PROBLEM DESCRIPTION: Transcribe all records, preserving every character.

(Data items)
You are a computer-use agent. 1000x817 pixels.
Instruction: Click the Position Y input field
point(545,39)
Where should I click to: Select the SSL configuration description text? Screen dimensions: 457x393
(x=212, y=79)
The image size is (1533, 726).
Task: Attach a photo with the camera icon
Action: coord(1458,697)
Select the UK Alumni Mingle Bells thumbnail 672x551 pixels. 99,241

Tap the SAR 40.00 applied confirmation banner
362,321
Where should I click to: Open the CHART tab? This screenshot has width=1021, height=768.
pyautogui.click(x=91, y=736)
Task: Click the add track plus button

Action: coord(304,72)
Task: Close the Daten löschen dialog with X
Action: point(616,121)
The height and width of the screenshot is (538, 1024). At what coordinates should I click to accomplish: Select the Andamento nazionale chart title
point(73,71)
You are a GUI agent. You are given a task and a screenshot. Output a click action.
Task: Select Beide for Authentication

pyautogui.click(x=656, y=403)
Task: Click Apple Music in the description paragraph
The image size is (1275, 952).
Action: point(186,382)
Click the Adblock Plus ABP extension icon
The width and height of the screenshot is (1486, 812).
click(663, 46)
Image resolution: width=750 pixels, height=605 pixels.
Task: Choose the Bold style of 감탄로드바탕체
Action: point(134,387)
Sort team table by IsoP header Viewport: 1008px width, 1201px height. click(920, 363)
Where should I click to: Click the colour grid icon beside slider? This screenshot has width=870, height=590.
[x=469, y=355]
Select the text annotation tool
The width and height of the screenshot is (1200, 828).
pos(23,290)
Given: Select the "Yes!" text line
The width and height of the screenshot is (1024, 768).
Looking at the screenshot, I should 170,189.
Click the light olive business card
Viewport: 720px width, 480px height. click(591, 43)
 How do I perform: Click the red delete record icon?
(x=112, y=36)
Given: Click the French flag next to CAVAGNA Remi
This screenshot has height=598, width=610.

WRITTEN RESPONSE:
You are a computer-use agent. 1000x817 pixels.
Instruction: Click the Position Y input field
point(545,39)
Where should I click to: Select the SSL configuration description text? Screen dimensions: 457x393
(x=212, y=79)
The image size is (1533, 726).
Task: Attach a photo with the camera icon
Action: coord(1458,697)
Select the UK Alumni Mingle Bells thumbnail 672x551 pixels. 99,241

Tap the SAR 40.00 applied confirmation banner
362,321
Where should I click to: Open the CHART tab? This screenshot has width=1021, height=768.
pyautogui.click(x=91, y=736)
Task: Click the add track plus button

Action: coord(304,72)
Task: Close the Daten löschen dialog with X
Action: point(616,121)
The height and width of the screenshot is (538, 1024). At what coordinates should I click to accomplish: Select the Andamento nazionale chart title
point(73,71)
You are a GUI agent. You are given a task and a screenshot. Output a click action.
Task: Select Beide for Authentication

pyautogui.click(x=656, y=403)
Task: Click Apple Music in the description paragraph
The image size is (1275, 952).
Action: point(186,382)
Click the Adblock Plus ABP extension icon
The width and height of the screenshot is (1486, 812).
click(663, 46)
Image resolution: width=750 pixels, height=605 pixels.
Task: Choose the Bold style of 감탄로드바탕체
Action: point(134,387)
Sort team table by IsoP header Viewport: 1008px width, 1201px height. click(920, 363)
Where should I click to: Click the colour grid icon beside slider? This screenshot has width=870, height=590.
[x=469, y=355]
Select the text annotation tool
The width and height of the screenshot is (1200, 828).
pos(23,290)
Given: Select the "Yes!" text line
The width and height of the screenshot is (1024, 768).
Looking at the screenshot, I should 170,189.
Click the light olive business card
Viewport: 720px width, 480px height. click(591, 43)
 How do I perform: Click the red delete record icon?
(x=112, y=36)
Given: Click the French flag next to CAVAGNA Remi
This screenshot has height=598, width=610.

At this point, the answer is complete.